▶ **WHAT IS REQUIRED**:
From the top of the records below, return each line exactly, ending with the line that contains "Click the Obtener Saldo link".

▶ **RECORD EXCERPTS**:
*** Begin section ***

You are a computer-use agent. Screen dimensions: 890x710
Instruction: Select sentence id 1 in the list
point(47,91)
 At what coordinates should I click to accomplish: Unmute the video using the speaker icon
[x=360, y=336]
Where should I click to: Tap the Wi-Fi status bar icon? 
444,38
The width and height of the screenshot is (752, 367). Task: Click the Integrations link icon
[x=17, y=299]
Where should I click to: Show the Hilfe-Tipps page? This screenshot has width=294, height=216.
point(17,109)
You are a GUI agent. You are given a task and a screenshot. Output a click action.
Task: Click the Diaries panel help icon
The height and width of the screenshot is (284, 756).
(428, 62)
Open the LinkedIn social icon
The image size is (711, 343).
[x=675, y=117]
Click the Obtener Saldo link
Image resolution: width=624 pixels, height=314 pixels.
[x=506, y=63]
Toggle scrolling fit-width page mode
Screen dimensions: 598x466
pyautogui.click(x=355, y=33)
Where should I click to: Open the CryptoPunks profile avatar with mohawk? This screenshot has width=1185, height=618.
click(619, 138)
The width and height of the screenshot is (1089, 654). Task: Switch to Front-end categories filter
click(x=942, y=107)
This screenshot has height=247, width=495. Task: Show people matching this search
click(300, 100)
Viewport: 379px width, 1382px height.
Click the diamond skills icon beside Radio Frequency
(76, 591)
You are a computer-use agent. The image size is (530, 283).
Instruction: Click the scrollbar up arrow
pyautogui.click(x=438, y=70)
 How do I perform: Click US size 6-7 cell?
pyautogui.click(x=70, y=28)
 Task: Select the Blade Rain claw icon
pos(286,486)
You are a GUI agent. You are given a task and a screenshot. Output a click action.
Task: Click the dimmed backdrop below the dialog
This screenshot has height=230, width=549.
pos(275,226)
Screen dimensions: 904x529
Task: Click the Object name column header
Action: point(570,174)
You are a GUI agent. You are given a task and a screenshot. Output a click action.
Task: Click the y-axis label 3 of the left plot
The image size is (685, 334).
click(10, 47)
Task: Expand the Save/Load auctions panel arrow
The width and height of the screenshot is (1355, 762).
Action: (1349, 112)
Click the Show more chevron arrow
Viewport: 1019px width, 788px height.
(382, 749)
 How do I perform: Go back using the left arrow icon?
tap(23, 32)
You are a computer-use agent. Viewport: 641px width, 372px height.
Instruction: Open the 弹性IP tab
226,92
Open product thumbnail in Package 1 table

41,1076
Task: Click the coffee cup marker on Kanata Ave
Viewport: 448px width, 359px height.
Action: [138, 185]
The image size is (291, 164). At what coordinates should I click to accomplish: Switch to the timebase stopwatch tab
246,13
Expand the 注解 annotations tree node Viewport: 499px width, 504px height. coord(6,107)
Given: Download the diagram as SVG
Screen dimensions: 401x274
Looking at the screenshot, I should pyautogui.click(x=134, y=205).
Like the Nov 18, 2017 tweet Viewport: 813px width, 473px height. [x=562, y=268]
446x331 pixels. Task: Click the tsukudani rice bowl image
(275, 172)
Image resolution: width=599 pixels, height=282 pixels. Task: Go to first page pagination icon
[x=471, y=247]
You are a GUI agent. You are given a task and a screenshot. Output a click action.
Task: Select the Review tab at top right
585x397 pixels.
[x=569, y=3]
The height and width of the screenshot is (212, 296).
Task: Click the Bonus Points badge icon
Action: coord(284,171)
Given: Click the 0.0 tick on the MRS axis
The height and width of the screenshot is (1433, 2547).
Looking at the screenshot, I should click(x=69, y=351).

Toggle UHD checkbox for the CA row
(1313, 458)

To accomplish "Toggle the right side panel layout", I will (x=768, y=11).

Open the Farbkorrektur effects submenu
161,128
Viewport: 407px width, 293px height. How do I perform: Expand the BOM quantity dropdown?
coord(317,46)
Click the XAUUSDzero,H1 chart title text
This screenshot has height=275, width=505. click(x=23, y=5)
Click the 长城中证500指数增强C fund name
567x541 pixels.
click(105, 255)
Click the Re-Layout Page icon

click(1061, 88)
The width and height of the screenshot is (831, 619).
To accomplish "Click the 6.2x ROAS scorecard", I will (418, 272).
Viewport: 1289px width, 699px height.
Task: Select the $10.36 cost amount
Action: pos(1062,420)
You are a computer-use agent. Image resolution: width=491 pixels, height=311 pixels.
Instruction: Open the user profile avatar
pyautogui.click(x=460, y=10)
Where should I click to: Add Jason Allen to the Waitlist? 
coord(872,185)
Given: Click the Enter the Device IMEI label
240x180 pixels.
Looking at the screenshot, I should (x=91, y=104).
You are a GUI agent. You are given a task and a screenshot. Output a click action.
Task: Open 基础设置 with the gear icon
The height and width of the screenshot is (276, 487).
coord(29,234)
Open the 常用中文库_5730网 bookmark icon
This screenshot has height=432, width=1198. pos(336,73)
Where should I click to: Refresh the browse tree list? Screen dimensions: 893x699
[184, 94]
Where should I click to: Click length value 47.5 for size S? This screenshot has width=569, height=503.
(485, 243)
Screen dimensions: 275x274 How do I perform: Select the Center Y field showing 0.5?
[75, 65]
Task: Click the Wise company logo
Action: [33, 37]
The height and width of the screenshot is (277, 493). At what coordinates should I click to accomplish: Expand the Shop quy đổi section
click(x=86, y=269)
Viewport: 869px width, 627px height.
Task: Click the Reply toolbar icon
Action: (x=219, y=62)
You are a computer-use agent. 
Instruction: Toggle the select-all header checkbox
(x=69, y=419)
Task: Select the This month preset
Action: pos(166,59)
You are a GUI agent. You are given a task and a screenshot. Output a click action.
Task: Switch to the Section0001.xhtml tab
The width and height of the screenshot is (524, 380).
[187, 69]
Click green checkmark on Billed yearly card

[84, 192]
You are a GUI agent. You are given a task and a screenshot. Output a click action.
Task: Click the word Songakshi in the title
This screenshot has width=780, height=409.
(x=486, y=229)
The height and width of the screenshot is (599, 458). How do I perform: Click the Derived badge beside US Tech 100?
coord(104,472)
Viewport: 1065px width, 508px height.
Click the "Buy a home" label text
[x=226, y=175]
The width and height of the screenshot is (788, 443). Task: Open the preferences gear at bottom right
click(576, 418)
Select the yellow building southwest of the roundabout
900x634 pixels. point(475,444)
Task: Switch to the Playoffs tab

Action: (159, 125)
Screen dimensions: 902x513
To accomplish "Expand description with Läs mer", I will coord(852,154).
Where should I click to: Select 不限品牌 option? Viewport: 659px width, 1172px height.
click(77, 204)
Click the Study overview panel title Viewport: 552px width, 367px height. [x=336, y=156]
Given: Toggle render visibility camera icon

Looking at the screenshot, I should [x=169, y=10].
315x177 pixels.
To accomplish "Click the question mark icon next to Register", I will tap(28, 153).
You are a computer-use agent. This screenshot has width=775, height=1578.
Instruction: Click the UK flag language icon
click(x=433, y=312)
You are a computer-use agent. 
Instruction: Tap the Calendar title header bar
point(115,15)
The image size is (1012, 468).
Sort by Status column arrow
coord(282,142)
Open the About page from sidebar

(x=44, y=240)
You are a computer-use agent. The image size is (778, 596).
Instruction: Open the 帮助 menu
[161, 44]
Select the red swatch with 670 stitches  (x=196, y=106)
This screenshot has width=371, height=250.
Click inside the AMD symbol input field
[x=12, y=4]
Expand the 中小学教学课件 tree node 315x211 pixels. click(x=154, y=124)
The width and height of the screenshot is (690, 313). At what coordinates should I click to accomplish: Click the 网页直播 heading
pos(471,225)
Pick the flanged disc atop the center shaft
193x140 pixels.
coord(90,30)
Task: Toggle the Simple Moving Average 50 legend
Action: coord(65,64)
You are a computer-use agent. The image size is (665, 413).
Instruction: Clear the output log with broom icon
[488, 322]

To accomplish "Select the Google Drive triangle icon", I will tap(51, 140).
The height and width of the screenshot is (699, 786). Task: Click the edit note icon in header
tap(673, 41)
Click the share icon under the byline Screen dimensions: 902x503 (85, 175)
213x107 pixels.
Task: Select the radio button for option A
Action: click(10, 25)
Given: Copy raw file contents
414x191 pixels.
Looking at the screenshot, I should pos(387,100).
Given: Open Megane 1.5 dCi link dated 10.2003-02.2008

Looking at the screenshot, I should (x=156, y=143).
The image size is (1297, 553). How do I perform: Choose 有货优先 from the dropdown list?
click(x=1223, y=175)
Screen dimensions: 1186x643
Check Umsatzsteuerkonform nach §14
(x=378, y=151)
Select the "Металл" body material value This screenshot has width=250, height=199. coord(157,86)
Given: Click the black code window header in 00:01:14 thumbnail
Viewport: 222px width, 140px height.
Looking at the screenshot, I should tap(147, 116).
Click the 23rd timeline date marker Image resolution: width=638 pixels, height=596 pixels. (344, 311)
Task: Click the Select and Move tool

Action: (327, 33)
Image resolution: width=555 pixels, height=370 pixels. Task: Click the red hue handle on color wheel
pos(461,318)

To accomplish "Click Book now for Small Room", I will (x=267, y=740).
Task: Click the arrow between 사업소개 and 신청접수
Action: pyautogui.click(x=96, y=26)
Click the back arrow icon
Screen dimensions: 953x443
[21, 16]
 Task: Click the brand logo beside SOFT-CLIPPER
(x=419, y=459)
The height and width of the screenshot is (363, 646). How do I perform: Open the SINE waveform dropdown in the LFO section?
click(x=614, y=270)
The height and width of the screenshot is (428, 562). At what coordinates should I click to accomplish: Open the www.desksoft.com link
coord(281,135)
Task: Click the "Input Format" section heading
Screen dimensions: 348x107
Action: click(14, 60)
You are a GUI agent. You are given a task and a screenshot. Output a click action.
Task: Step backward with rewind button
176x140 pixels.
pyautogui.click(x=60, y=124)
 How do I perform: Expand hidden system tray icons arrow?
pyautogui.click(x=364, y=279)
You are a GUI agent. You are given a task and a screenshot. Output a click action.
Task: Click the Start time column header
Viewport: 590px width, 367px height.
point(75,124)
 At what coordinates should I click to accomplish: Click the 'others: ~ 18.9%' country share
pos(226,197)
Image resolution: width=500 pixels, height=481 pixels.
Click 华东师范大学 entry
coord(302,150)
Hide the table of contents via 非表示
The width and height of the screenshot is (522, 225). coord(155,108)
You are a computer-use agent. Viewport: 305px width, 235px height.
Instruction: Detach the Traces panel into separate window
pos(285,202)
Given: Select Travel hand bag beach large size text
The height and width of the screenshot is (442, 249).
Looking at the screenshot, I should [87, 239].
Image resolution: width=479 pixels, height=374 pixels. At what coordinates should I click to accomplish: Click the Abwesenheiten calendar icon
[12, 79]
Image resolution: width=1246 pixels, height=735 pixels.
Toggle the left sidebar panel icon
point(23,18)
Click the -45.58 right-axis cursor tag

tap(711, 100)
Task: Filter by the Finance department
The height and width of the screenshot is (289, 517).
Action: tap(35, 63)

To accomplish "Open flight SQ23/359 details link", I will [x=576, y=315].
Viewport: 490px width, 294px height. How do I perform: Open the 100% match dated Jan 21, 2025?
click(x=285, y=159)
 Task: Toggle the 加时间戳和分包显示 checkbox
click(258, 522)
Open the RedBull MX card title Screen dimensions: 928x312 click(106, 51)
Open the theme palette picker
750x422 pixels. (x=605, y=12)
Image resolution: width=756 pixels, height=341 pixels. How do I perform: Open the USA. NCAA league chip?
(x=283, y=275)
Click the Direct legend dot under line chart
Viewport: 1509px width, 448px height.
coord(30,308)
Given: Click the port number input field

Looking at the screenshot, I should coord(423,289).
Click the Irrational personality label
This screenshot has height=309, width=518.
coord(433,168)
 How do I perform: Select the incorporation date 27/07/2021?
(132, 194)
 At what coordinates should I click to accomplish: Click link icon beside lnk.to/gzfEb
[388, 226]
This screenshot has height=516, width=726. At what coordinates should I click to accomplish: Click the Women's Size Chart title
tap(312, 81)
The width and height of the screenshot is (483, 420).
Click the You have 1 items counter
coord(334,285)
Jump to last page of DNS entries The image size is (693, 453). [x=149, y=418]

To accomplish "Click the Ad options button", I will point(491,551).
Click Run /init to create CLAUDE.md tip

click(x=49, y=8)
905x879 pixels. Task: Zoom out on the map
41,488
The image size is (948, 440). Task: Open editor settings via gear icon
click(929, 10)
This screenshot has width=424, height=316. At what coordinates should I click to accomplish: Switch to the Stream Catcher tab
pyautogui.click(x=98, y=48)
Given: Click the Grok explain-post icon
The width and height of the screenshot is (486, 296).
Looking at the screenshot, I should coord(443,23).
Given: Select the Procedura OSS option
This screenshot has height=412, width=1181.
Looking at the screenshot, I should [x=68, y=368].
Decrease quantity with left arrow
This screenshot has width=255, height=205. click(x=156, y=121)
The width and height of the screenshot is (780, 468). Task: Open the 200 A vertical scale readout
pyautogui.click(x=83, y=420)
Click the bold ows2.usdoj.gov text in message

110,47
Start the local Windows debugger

*** End section ***

▶ **EXERCISE ANSWER**:
You are a computer-use agent. Screen dimensions: 890x710
Instruction: Select sentence id 1 in the list
point(47,91)
 At what coordinates should I click to accomplish: Unmute the video using the speaker icon
[x=360, y=336]
Where should I click to: Tap the Wi-Fi status bar icon? 
444,38
The width and height of the screenshot is (752, 367). Task: Click the Integrations link icon
[x=17, y=299]
Where should I click to: Show the Hilfe-Tipps page? This screenshot has width=294, height=216.
point(17,109)
You are a GUI agent. You are given a task and a screenshot. Output a click action.
Task: Click the Diaries panel help icon
The height and width of the screenshot is (284, 756).
(428, 62)
Open the LinkedIn social icon
The image size is (711, 343).
[x=675, y=117]
Click the Obtener Saldo link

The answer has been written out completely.